The center of the universe.
June 8, 2012 § 11 Comments
Our earth is not the center of the universe, but only one of several planets circling the sun—and not even the largest.
I’d like to state something that, on an emotional level, is just as heretical.
The big “I” each of us has, is not the center of the universe either. That “I” is one speck in an infinite cloud. Yet an “I” centered universe is hard to avoid when everything we know of existence comes through the tiny portal of self. That conscious speck called self values everything else based on whether it furthers or hinders a small personal agenda.
But as they gain command of hands, legs, language, they begin to be impressed with themselves.
The thrill of mastery is conspicuous in little kids. They run because they can. They jump. They yell. They do everything with enthusiasm. The kid-self is gigantic and joyous.
Then the self begins to compare, and check out its own image in the mirror of other people’s opinion. Suddenly the self becomes consumingly aware of skinny arms, a paperweight brain that stinks at long division, the embarrassment of wearing the wrong pair of shoes.
Any one of these things can eclipse the entire universe.
Although the feelings are negative, the young adult self is bigger than ever. The self has become a burden and an embarrassment, and coping with its inadequacies is a full-time job.
Then the self matures, and gains confidence. In adulthood it expresses itself by decorating walls with framed pieces of pager, gathering wealth, reproducing.
But with age, muscle mass, ambition, prospects–all begin to shrink. It is a time marked by less—and that less includes a less domineering self.
Sometimes my self is so quiet I can watch the leaf shadows on the window screen for long minutes without interruption from the internal voice that yells, “Look at me! Look at me!”
The yelling hasn’t stopped but it has either grown quieter or I have so completely lost interest that I am able to ignore it freeing my awareness to take in everthing else.
The self that so occupied me at fifteen competing to be the coolest, the self that struggled to look daring living aboard a boat while raising a child with my fisherman husband, the self that demanded that someone publish her books does not rule the way she once did.
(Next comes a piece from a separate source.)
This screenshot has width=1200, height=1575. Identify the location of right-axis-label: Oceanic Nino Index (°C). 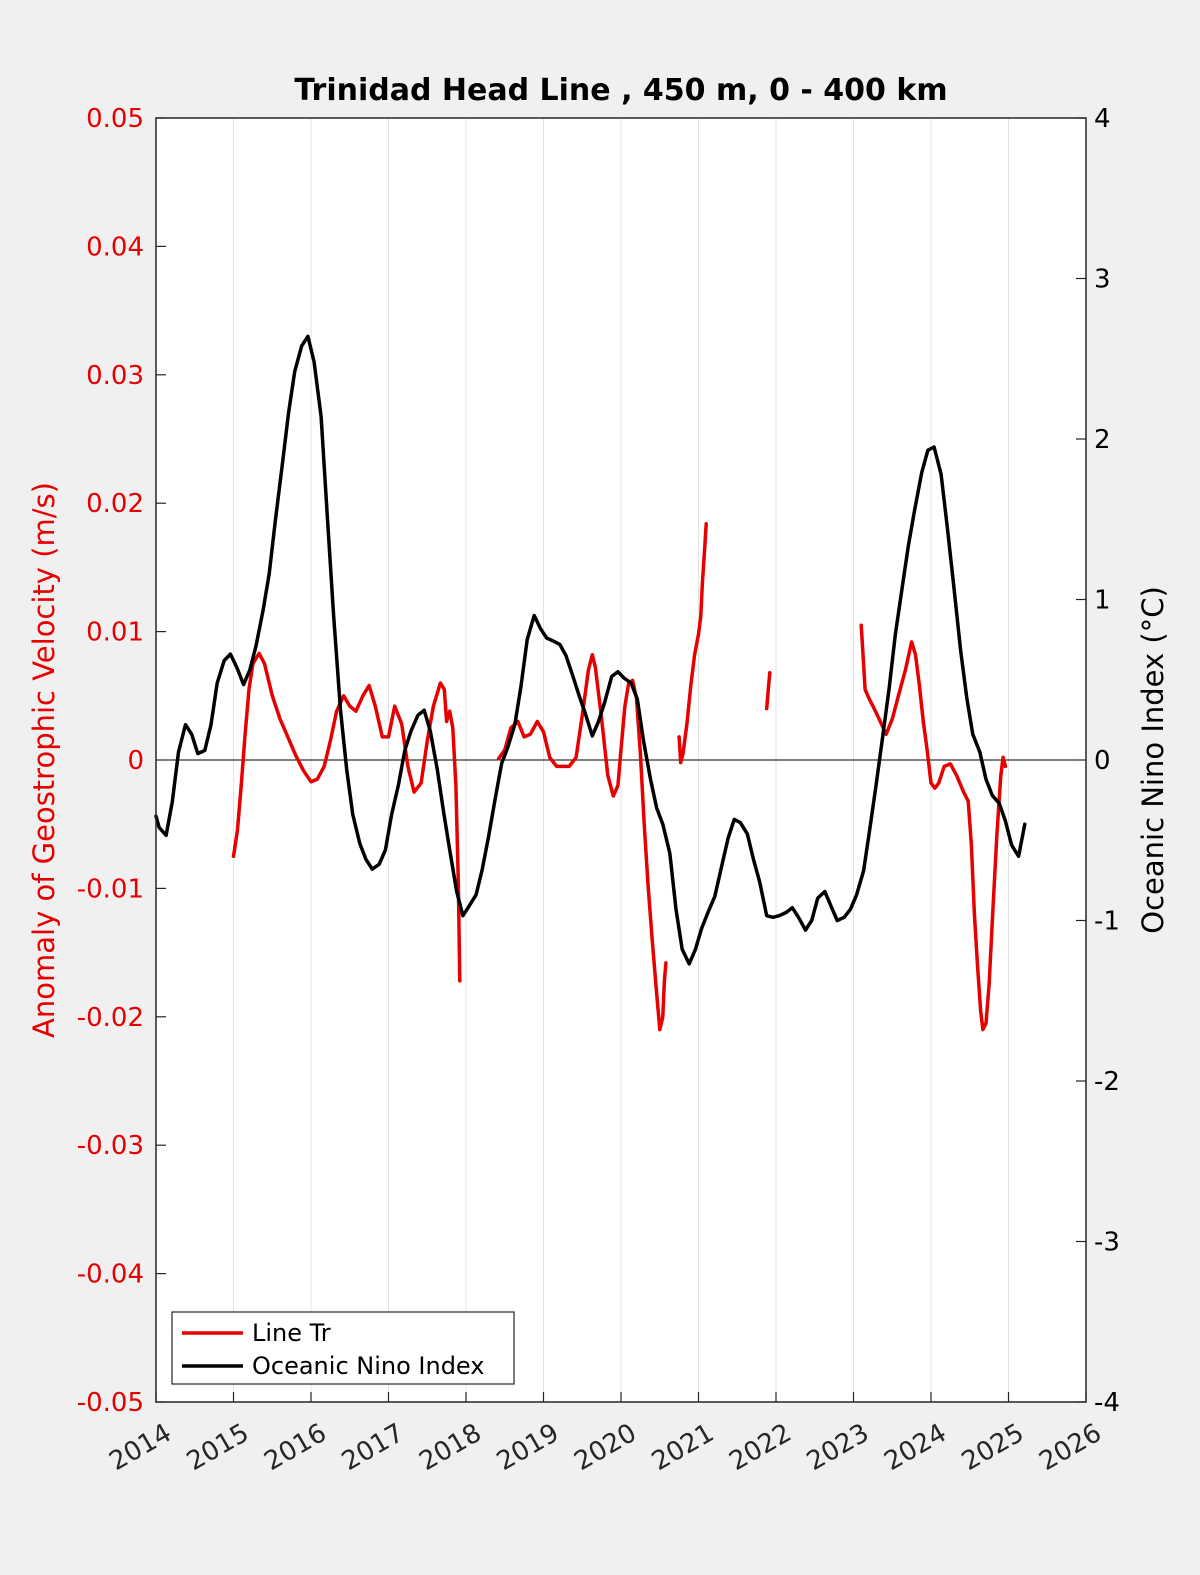
(1153, 760).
Without her I am less likely to judge you harshly or see you as the competition.
The things I hope for now usually belong to us, not me. The urge to show off is not gone, but it comes up infrequently and is mildly embarrassing when it does.
More and more often, I see myself for the insignificant fleck of dust I am—or perhaps a better analogy is that I see myself as part of the moving stream. I’m insignificant, yes, but not separate like a fleck of dust.
Am I only imagining it, or are you who are of similar age experiencing a lightening of the burden of self as well? I hope so. Along with arthritis, the inability to remember where we put our keys, and wrinkly hides, this is one of the gifts that comes with age–one of the few that is worth opening.
You and I, along with spiders and oak trees and rain falling on a hot tar road are participants in the great enterprise of being.
Together we are a collective and amazing universe, centerless and expanding.